そして、わざわざ自転車の置かれている外側に立ち、
そこから右手だけを伸ばして
品物をバッグに入れていくのだ。

 いかにも無理のある、苦しそうな角度でカゴの中の商品を手に取り、それを左腕に下げたエコバッグに入れてゆく。何回も何回も。
 角度が不自然だから、一つずつしか商品をつかめない。
 だから、何回も何回も。
 ちなみに私のカゴと女の置いたカゴの間には70㎝ほどの空間があり、ごく普通にエコバッグを置いて商品を詰めていくことができる。

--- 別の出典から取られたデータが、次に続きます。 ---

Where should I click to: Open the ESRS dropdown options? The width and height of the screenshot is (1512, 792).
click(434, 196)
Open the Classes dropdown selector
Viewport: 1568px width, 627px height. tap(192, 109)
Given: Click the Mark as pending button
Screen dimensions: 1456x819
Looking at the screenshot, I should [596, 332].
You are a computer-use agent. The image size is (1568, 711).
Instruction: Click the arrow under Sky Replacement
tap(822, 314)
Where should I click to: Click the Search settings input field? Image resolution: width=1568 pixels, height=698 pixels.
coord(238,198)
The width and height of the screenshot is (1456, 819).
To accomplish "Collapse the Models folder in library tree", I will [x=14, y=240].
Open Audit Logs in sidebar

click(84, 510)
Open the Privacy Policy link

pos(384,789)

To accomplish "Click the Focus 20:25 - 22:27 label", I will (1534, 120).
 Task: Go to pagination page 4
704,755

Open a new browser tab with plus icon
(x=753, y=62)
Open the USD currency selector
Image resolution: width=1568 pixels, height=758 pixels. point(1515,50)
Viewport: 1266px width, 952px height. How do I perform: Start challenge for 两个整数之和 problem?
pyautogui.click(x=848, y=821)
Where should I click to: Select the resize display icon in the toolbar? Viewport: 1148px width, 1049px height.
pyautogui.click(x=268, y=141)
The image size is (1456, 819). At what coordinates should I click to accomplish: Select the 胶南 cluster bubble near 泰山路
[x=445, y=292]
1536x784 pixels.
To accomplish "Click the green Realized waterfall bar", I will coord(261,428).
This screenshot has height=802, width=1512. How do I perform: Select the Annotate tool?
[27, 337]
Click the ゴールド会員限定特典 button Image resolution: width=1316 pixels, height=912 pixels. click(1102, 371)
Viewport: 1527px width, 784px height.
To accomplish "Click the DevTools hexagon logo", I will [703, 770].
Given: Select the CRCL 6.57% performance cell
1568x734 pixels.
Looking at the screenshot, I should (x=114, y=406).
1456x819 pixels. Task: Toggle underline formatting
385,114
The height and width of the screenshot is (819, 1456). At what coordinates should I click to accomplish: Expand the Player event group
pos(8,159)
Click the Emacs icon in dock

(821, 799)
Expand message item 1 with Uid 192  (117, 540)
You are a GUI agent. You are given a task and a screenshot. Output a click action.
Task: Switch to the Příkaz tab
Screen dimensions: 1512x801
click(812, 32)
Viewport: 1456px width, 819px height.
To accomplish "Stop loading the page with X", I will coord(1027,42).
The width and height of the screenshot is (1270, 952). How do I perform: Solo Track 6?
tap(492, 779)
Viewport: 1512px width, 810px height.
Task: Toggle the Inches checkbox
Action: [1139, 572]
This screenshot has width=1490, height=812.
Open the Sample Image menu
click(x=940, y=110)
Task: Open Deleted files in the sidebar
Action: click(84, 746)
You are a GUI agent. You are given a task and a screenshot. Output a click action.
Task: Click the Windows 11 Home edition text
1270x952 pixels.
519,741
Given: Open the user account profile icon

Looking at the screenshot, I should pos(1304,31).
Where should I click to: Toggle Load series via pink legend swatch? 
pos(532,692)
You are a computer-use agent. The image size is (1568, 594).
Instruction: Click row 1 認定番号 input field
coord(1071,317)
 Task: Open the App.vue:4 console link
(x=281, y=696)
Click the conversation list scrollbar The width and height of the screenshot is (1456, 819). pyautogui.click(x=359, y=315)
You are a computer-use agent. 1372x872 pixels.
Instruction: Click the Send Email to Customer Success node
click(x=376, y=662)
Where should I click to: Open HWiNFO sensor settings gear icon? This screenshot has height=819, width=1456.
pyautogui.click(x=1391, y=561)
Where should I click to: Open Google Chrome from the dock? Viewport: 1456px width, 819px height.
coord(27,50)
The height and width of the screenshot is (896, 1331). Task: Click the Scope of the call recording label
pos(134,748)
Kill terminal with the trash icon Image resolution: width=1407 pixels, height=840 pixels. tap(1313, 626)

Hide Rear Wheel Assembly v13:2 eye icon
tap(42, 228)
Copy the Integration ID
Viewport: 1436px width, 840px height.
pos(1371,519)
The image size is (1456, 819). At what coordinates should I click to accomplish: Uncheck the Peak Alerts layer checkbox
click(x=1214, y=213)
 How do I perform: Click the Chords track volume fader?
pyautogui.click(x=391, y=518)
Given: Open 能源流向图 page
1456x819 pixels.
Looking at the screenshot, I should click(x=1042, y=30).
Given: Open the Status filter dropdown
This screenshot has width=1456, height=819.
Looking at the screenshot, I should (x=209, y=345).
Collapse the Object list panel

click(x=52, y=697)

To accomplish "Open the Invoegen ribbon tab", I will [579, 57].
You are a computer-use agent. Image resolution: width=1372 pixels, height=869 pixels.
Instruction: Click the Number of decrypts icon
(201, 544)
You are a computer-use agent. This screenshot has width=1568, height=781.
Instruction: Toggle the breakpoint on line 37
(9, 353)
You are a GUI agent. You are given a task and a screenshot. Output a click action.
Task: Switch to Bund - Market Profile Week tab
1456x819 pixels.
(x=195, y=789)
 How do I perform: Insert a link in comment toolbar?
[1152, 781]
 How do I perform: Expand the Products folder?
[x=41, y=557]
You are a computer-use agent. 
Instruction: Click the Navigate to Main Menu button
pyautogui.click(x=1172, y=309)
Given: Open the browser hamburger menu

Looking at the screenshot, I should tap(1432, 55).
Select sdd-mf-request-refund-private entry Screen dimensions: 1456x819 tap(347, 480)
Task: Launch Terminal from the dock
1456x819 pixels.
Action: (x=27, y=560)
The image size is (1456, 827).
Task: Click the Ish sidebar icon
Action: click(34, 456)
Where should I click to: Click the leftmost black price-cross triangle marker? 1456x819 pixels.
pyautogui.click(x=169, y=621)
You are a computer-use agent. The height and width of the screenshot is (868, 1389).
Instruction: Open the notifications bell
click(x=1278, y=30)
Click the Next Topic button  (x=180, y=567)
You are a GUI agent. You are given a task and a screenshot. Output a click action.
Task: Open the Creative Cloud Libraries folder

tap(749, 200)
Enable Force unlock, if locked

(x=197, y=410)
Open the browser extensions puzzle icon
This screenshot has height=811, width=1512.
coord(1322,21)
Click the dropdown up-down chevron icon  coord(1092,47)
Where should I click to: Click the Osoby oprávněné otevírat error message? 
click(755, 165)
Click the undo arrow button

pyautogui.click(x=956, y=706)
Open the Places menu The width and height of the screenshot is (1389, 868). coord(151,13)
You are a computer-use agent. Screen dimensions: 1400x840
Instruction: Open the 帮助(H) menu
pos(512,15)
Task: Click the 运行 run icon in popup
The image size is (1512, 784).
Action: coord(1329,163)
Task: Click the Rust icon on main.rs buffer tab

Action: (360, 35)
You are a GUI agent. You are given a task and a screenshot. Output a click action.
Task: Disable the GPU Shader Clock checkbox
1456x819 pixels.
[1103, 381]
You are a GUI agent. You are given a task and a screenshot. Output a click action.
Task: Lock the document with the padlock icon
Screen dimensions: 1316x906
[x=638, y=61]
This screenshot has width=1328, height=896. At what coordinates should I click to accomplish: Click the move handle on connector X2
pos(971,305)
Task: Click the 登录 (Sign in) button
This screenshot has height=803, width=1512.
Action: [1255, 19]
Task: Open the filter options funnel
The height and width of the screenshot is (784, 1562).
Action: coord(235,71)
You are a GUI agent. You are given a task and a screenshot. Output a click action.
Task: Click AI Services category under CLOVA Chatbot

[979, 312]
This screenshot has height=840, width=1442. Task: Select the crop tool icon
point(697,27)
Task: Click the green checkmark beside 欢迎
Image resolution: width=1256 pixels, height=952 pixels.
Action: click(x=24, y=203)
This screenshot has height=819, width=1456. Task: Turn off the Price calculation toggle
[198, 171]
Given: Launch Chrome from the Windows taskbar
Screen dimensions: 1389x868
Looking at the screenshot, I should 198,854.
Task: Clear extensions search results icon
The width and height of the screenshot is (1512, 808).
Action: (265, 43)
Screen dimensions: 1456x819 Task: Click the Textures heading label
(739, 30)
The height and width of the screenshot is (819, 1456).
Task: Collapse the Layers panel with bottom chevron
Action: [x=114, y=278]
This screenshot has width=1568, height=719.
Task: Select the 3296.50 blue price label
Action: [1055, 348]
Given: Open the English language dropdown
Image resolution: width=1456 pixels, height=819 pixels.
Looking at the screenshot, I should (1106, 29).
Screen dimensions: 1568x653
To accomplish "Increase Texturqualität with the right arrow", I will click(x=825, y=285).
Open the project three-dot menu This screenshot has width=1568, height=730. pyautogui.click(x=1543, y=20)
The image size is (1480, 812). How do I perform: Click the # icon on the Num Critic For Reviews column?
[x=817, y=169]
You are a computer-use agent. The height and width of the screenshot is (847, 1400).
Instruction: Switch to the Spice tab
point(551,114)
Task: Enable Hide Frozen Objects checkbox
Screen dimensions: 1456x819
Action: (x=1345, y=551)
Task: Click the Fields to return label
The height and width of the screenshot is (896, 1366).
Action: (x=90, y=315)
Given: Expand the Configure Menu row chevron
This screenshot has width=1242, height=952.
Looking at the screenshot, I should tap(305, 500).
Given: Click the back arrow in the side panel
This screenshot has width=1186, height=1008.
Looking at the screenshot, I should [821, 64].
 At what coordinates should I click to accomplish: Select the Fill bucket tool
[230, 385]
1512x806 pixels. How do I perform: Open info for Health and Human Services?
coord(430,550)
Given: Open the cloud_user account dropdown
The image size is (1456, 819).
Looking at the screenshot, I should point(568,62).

 改めて女の姿をチラッと見るが、特に狂ったような風体ではない。
 薄手のニットジャージの上着を着た、どこにでもいるような30がらみの女である。
「え? 俺のせい?」
 ほんの一瞬思ったが、普通に買い物しているただの親父がそれほど怖がられる理由もなく、何よりほかのテーブルも空いているので、もし怖いのなら、そちらで作業をすれば済むだけのことだ。
 疑問は広がるばかり。
 どんな想像をしてみても、その行動の理由が思いつかない。
 まさにミステリー。
 今思い出そうとしても、不思議に女の顔は思い出せない。
 その間仕切りの向こうから伸びる白い手ばかりが浮かんでくるのであった。